Monologue à deux

Autoria: João Carranca (LEEC)

Breves frases sem sentido deslizam sorrateiramente pelas conversas que não temos.  Expressões absurdas, criadas a partir de outras expressões que talvez nunca tenham tido significado. Numa cidade vaga e familiar, num café que não existe, um homem e uma mulher de beleza irrealista conversam:

– Quando era criança, ambicionava ser a Rainha num baralho de cartas velho que tínhamos em casa… Pensei durante muito tempo que era uma vocação verdadeiramente heráldica…. Mas claro, quando se é criança existe uma certa tendência para elevadas aspirações morais. É de facto só mais tarde, quando todas as nossas aspirações são imorais, que pensamos nas implicações das nossas ingenuidades passadas.

– Nunca prestei muita atenção a crianças, mas sempre acreditei num certo sentido artístico inato que possuem… Sabes, não consigo deixar de tentar alcançar um significado maior naquilo que dizes… Perdoas-me?

– Não inteiramente… Nunca devemos tentar invadir os pensamentos e sentimentos que outros fingem pensar e sentir. São sempre demasiado pessoais, o que, claro, é totalmente impossível nestas circunstâncias….Dói-me verdadeiramente partilhar todas estas confidências contigo, pois apesar de totalmente falsas, de uma certa forma constituem parte da minha alma hipotética… As nossas maiores tragédias acontecem na ideia que temos de nós próprios, sabes?

– É tão verdade o que disseste…Mas porquê dizê-lo? Magoaste-me, sabes…Porquê remover esta conversa da sua constante irrealidade?

– Sim, tens razão… É a minha vez de pedir desculpa… Vamos mudar de assunto… Ultimamente é sempre tarde demais para tudo! Que chatice…

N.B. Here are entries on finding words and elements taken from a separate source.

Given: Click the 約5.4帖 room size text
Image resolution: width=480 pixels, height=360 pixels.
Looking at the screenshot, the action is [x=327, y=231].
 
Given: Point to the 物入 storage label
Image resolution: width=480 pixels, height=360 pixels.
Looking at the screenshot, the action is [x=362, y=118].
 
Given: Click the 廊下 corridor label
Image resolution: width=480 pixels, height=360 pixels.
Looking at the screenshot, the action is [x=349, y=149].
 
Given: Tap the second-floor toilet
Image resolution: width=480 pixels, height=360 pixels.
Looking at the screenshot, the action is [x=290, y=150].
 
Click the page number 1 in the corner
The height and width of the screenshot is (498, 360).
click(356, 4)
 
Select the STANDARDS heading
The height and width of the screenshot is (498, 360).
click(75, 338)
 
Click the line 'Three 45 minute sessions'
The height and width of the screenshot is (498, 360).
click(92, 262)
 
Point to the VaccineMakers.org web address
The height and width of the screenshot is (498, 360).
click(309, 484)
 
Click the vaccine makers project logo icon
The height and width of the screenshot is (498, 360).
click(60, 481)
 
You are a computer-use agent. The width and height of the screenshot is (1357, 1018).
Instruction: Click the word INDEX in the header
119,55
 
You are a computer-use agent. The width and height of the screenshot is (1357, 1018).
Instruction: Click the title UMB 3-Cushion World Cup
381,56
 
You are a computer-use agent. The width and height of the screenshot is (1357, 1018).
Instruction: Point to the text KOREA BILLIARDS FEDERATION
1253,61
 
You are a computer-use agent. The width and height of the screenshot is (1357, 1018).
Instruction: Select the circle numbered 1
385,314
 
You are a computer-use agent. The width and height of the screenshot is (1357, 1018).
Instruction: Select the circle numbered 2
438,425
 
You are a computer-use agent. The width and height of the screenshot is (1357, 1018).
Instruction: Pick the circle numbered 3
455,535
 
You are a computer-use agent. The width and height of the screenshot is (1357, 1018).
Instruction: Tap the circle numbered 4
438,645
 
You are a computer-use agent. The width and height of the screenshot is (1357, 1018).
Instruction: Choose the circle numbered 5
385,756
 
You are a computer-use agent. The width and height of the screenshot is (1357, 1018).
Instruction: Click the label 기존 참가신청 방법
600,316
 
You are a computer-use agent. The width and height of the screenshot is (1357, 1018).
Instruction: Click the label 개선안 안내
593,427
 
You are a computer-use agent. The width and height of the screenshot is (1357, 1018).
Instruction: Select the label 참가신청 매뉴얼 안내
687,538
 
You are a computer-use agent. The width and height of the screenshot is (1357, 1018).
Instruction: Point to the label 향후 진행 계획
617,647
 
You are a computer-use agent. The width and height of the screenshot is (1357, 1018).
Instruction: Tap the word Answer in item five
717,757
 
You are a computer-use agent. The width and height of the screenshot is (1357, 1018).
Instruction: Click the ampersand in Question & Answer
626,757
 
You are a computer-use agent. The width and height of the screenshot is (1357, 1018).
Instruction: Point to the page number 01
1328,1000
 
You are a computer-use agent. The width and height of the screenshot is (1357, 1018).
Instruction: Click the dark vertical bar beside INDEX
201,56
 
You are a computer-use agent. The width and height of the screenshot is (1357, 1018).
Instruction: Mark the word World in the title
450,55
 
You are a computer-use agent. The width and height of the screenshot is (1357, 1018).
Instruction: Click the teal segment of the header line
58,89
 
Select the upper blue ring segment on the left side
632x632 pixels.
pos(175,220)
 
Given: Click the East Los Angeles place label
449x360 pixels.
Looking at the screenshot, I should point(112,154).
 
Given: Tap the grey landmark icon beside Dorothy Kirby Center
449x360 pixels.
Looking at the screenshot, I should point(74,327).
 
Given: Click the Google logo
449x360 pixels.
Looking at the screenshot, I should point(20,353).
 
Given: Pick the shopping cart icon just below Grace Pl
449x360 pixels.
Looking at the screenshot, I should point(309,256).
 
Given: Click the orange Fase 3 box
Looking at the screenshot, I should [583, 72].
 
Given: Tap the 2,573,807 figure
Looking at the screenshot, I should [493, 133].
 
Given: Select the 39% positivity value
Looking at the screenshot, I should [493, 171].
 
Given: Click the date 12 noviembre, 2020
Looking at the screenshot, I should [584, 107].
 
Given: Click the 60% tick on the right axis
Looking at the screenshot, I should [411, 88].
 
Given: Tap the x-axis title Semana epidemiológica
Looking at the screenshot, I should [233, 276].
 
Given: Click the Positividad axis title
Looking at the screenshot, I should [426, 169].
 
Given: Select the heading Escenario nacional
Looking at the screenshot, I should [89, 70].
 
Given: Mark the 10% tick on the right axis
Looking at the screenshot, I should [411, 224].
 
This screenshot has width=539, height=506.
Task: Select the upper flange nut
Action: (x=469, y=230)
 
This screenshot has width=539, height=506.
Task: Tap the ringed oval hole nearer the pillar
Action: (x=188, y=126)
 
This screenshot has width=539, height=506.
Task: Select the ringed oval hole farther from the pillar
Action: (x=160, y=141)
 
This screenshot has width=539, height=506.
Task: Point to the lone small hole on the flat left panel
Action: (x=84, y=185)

– Não peças desculpa…esquece esta conversa… todas as boas conversas são apenas e só monólogos a dois… As conversas mais deliciosas, mais íntimas e, sobretudo, mais moralmente construtivas são aquelas que os romancistas escrevem.

– Já alguma vez leste um livro de gramática?

– De que língua?

– Qualquer uma, desde que não exista…

– Não, nunca… não gosto de saber a maneira correta de dizer as coisas… A única coisa que aprecio em livros de gramática são as exceções.

– Concordo… Sempre odiei verbos… São eles que dão significado às frases… Sabes, tenho um amigo que enlouqueceu (sempre que tenho uma conversa mais longa do que o normal, um amigo meu enlouquece) que decidiu dedicar a sua vida a destruir a língua escrita.

– (Porque é que enlouqueceu?) 

– Ainda não sei….Estava a tentar encontrar significado em frases sem palavras ou letras… A importância do problema levou-o à loucura… um dia pegou num revólver…

– Oh, não… Tudo menos isso… Um homem desses nunca se mataria… Conheces mal esses teus amigos que nunca tiveste… um dia inventei uma mulher… a minha melhor amiga, mas nunca a cheguei a ver. Até que um dia esqueci-a.

– É uma pena, sabes … os melhores amigos são aqueles que nunca existiram… Davam-se bem?

– Creio que sim… ainda não descobri… Apetece-me voltar aos meus sonhos… esta conversa consome-me…

– Talvez precises apenas de mais convicção…

As duas criaturas à mesa do café certamente nunca tiveram esta conversa, enquanto bebiam chá, mas estavam tão impecavelmente vestidas que parece uma pena que nunca a tenham tido. Quando inevitavelmente seguiram os seus caminhos e cada um se casou – pois eram demasiado semelhantes para casar um com o outro – se por algum desconhecido motivo lessem este curto diálogo, reconheceriam certamente todas as palavras que nunca disseram. Reconheceriam certamente não só a sua verdadeira essência como tudo aquilo que nunca quiseram ser e não sabiam que eram.

Se alguma vez lerem este diálogo, deixem-nas acreditar que foi isto que disseram, numa cidade vaga e familiar, num café que não existe.